## GIVEN EXERCISE
Rewrite the stretch of the networking forum post from "No. It's not." through "broken at worst.....", replacing "headache" with "frustration".

Thu Jan 07, 2016 6:50 pm

Design is foolproof and simple. Prepared in case of eoip fail. When fails - both locations work independently without obstacles. ISP provider on one site is of poor quality.
No. It's not.

Routing IP solves your problem, but without the headache you're experiencing from breaking conventions.

You're experiencing a problem that shouldn't happen in the first place and looking for a solution to it. You're having to keep two sub-ranges of the LAN as separate pools in separate servers, and server 1 must give a different default GW IP address (and maybe even different dns server) etc - if hosts on the wrong side get the wrong info, then things are sub-optimal at best, broken at worst.....

If a zoo keeper came to you and said he was having problems with alligators eating his lemurs, you would say "don't put the lemurs and alligators in the same enclosure"

## RECORDED DATA
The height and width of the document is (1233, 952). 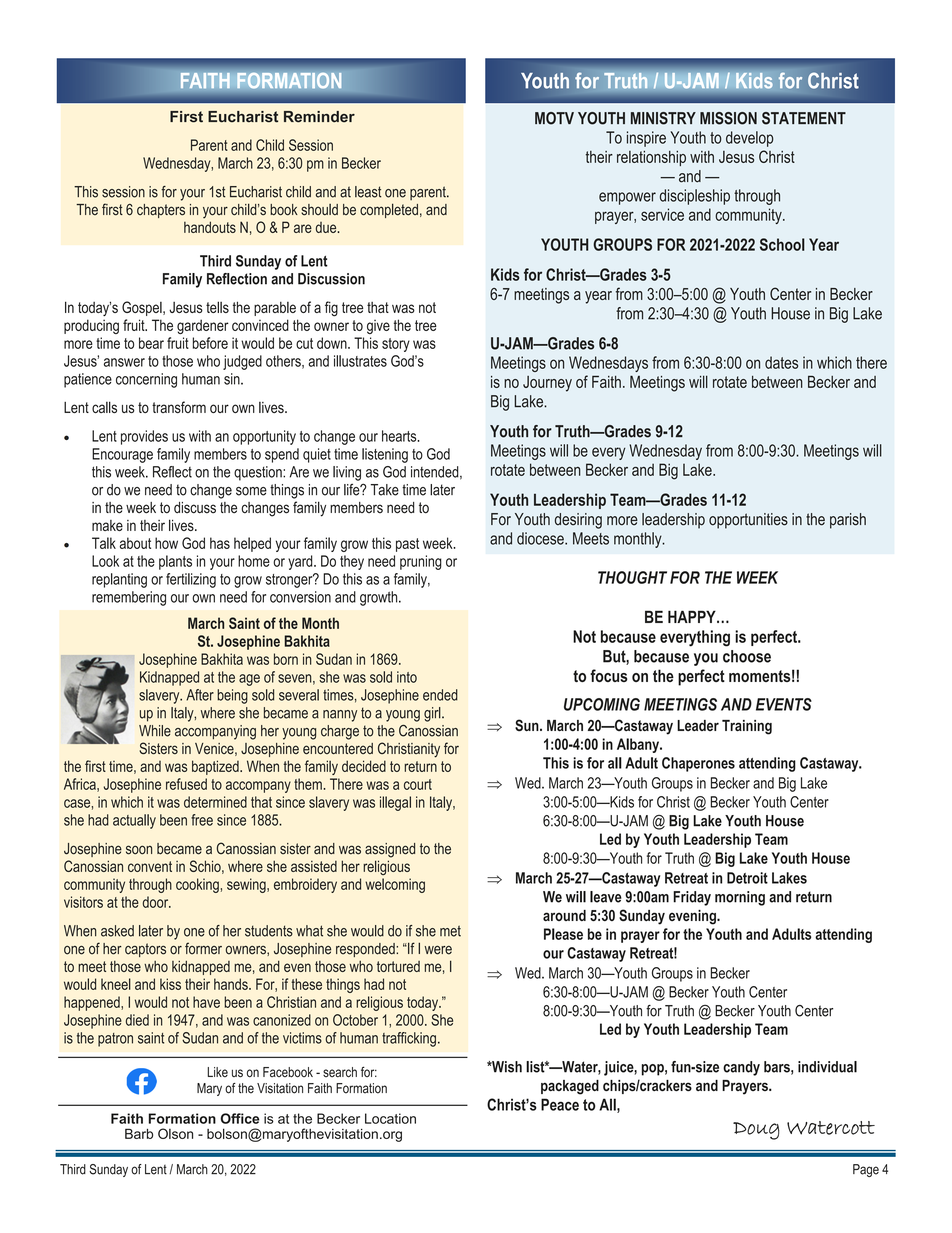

## SOLUTION FOR THIS TASK
No. It's not.

Routing IP solves your problem, but without the frustration you're experiencing from breaking conventions.

You're experiencing a problem that shouldn't happen in the first place and looking for a solution to it. You're having to keep two sub-ranges of the LAN as separate pools in separate servers, and server 1 must give a different default GW IP address (and maybe even different dns server) etc - if hosts on the wrong side get the wrong info, then things are sub-optimal at best, broken at worst.....